- Jobs
(a) In the essay about high school, what did the Chemistry teacher have the class make and eat as a lesson in emulsions?
(b) Reproduce the essay about high school word for word from "However, most of" to "will never forget.".

[Begin Passage to read]

A lot of my high school experience is a blur.

The odd incident has stuck with me, like the time our science teacher sent a fireball down the lab bench, or when our Chemistry teacher decided we would make--and eat--mayonnaise as a lesson in emulsions.

However, most of high school--like I said--is a haze of uncomfortable chairs, countless hours spent in the library and playing cards with my friends at lunch time... and occasionally during Chemistry, too.

There is one lunchtime in particular, however, that I will never forget.

I was sitting with my friends, laughing and chatting as we did, when something shifted inside of me. Suddenly I was looking at myself from a distance. The best way to describe it, I guess, is as an out of body experience. As I watched myself, I realised that the person that I felt inside my head, inside my heart and soul, was not the girl sitting there with her friends.

It was then that I began to see myself the way everyone else must. The struggles, the pain, the fear, the sense of invalidity, of unworthiness, of failure-my friends never saw these things, and I certainly did my best not to show them.

Since I was a toddler, I have been plagued by fear, anxiety and panic.

Since primary school, I have cycled in and out of depressive episodes, sometimes struggling with impulse control and often engaging in self-harmful behaviours.

In high school, I began to fight my visible self, trying to find ways to hide and escape and just, not be here.

[End Passage to read]
[Begin Data block]

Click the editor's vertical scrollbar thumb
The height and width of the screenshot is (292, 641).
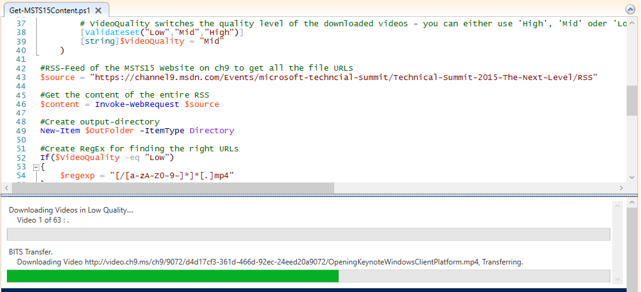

[End Data block]

- Completed exercise
(a) Mayonnaise.

(b)
However, most of high school--like I said--is a haze of uncomfortable chairs, countless hours spent in the library and playing cards with my friends at lunch time... and occasionally during Chemistry, too.

There is one lunchtime in particular, however, that I will never forget.